About-as-erotic-as-a-paperclip fiction

It was a while ago at this point, so I’m not entirely sure where it all went wrong. The idea was good. I would write erotic fiction for a semi-popular porn website and they would pay me $20 for each short story I cranked out. Not only was this easy money, but it presented an ideal excuse when it came time to actually do my homework. I was always on the lookout for novel ways to avoid homework.

The stories I came up with weren’t the worst to ever infect the genre, but that may be the best I can say for them. Once in a while I’ll linger over the old backup files because I need a good laugh, and will I ever laugh! At the two-dimensional characters fucking through showers of synonyms and tinny dialog (ex: “You geek, there’s no such thing as a superhero. I am, however, a super-human screw, if you care to try it out,” after which the character gives a saucy wink, naturally. Sweet Christ why did no one stop me?) At the more and more absurd scenarios I manufactured as paper-thin pretexts for ineptly written sex scenes. At how altogether silly they seem now. Occasionally, though–out of nowhere, I’ll find a sentence or two that’s almost hot… to me. Usually these sentences tend to somehow invoke the concept of tension.

I was still a virgin: a technical virgin, the most hilarious kind. Believe I knew tension. I’d fooled around with my oddly sex-adverse college boyfriend, but “sex-sex” was an odd taboo between us. Showing too much interest in intercourse was tantamount to spoiling for a fight back then. My inexperience may have thrown the wrenchiest of all the wrenches bogging down my fledgling erotic writing career. Of course virginity really never stopped anyone from writing about sex (I’m looking at you, fanfiction.net), but when a 10-year-old boy first draws two concentric circles and calls it a boob is it really fair to call that erotic art? And he certainly shouldn’t expect anyone to hand him $20 for his trouble. Getting paid to clumsily explore one’s sexuality is, of course, a pretty nice job if you can get it, but the results are bound to be awkward.

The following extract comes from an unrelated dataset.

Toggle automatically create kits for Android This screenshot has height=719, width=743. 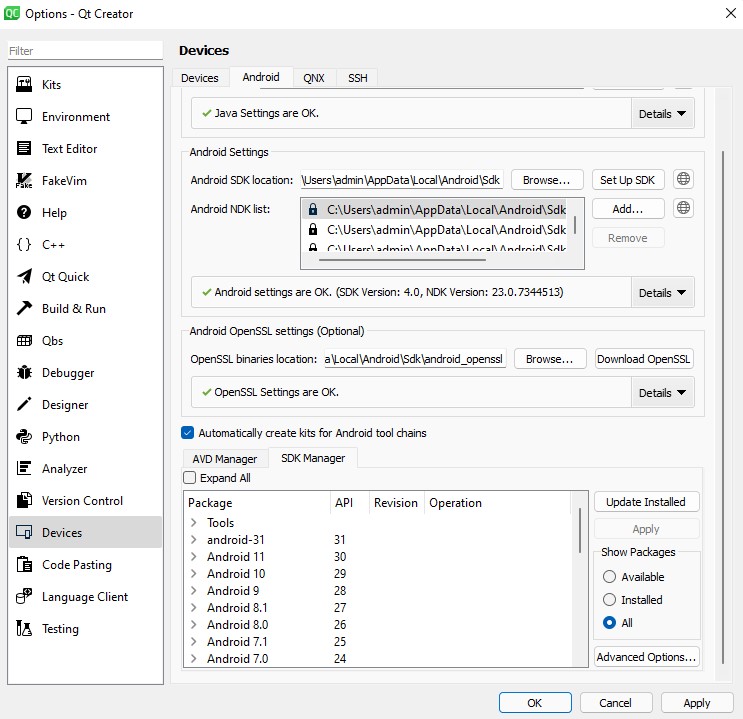click(188, 433)
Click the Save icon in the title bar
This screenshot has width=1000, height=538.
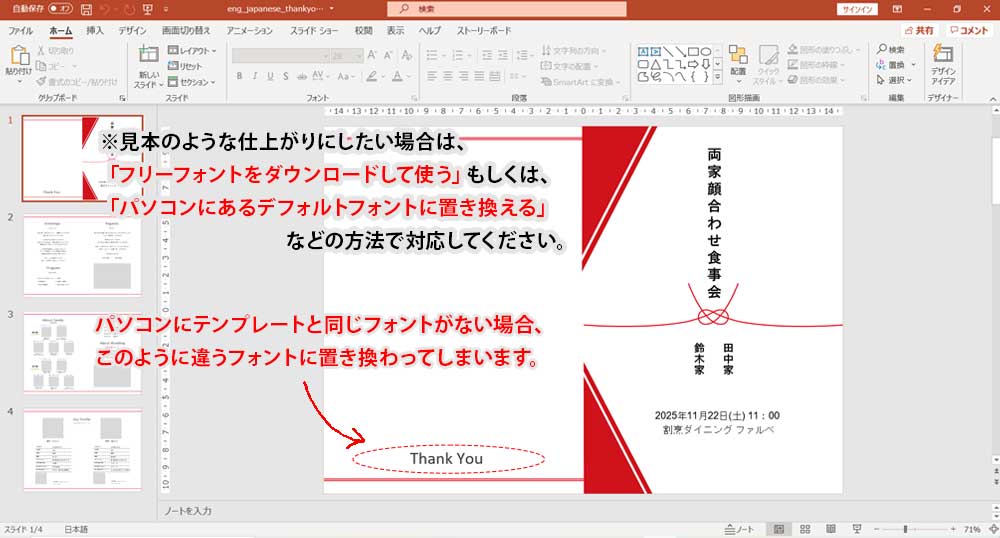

When I reread my old erotic fiction it occurs to me that although I knew the rudiments of orgasm, I didn’t really understand how sex works: the logistics, the sensations, the movements and blistering chemistry of bodies really overlapping. I also didn’t, DID NOT, understand attraction. It was all but impossible for me to navigate the murky waters between rawest acquaintance and bareback. All too often that transition was settled with a jaunty “wanna fuck?” proposed by one of the characters, usually the girl because the porn site was (brace yourself) targeted to men, and it seemed to me the kind of thing a guy might like, having a hot-as-only-fiction-allows female offer sex completely unsolicited. Come to think of it, my reasoning there was fair.

If I’m being honest, I still don’t have a handle on attraction, but we’ll revisit that some other time.

It’s odd to me that I never got any complaints from the client. They seemed perfectly happy with my work, although frankly, who reads erotic fiction on a pay site anyway? I could’ve gone on for decades. Maybe I would’ve hit some kind of stride, once I had a little more familiarity with my subject.

Eventually I just lost interest and stopped writing smut. One of the most frustrating things about writing for a glorified Girls Gone Wild porn site with a (for lack of a better term) frat boy demographic was the fact that as much as I didn’t understand my own sexuality I just absolutely,  7,000 times more, didn’t understand theirs. I mean, it’s possible… just barely possible… that that saucy wink I threw in really spoke to them. But if I knew that for a fact, I really couldn’t live with myself.